__Work to be completed__
In your reply, restate all of the records below word for word.
════════════════════
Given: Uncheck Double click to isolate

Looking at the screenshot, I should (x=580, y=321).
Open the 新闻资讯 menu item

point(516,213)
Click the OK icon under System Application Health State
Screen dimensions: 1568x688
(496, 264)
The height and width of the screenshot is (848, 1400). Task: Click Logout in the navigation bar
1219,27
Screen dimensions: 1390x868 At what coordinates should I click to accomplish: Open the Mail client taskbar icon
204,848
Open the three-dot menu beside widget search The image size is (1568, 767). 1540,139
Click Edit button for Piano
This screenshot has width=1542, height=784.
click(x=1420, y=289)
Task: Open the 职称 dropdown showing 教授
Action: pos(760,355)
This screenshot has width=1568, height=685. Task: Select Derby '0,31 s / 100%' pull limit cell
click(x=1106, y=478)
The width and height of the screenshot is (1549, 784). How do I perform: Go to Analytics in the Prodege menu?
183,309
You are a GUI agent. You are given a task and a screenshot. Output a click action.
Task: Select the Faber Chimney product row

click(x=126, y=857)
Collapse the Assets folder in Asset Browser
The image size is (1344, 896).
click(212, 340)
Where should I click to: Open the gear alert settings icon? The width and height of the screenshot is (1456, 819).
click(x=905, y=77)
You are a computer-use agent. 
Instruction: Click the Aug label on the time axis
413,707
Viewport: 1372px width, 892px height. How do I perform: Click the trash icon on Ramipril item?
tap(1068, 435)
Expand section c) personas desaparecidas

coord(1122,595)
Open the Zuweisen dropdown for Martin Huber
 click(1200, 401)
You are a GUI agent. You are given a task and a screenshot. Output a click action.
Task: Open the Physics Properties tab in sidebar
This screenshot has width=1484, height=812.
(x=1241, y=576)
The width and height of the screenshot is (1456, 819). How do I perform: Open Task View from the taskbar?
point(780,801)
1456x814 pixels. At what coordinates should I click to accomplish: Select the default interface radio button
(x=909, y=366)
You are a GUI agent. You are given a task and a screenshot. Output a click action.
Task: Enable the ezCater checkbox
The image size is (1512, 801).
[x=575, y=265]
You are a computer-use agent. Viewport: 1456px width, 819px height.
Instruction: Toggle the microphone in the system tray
════════════════════
__Answer box__
Given: Uncheck Double click to isolate

Looking at the screenshot, I should (x=580, y=321).
Open the 新闻资讯 menu item

point(516,213)
Click the OK icon under System Application Health State
Screen dimensions: 1568x688
(496, 264)
The height and width of the screenshot is (848, 1400). Task: Click Logout in the navigation bar
1219,27
Screen dimensions: 1390x868 At what coordinates should I click to accomplish: Open the Mail client taskbar icon
204,848
Open the three-dot menu beside widget search The image size is (1568, 767). 1540,139
Click Edit button for Piano
This screenshot has width=1542, height=784.
click(x=1420, y=289)
Task: Open the 职称 dropdown showing 教授
Action: pos(760,355)
This screenshot has width=1568, height=685. Task: Select Derby '0,31 s / 100%' pull limit cell
click(x=1106, y=478)
The width and height of the screenshot is (1549, 784). How do I perform: Go to Analytics in the Prodege menu?
183,309
You are a GUI agent. You are given a task and a screenshot. Output a click action.
Task: Select the Faber Chimney product row

click(x=126, y=857)
Collapse the Assets folder in Asset Browser
The image size is (1344, 896).
click(212, 340)
Where should I click to: Open the gear alert settings icon? The width and height of the screenshot is (1456, 819).
click(x=905, y=77)
You are a computer-use agent. 
Instruction: Click the Aug label on the time axis
413,707
Viewport: 1372px width, 892px height. How do I perform: Click the trash icon on Ramipril item?
tap(1068, 435)
Expand section c) personas desaparecidas

coord(1122,595)
Open the Zuweisen dropdown for Martin Huber
 click(1200, 401)
You are a GUI agent. You are given a task and a screenshot. Output a click action.
Task: Open the Physics Properties tab in sidebar
This screenshot has width=1484, height=812.
(x=1241, y=576)
The width and height of the screenshot is (1456, 819). How do I perform: Open Task View from the taskbar?
point(780,801)
1456x814 pixels. At what coordinates should I click to accomplish: Select the default interface radio button
(x=909, y=366)
You are a GUI agent. You are given a task and a screenshot. Output a click action.
Task: Enable the ezCater checkbox
The image size is (1512, 801).
[x=575, y=265]
You are a computer-use agent. Viewport: 1456px width, 819px height.
Instruction: Toggle the microphone in the system tray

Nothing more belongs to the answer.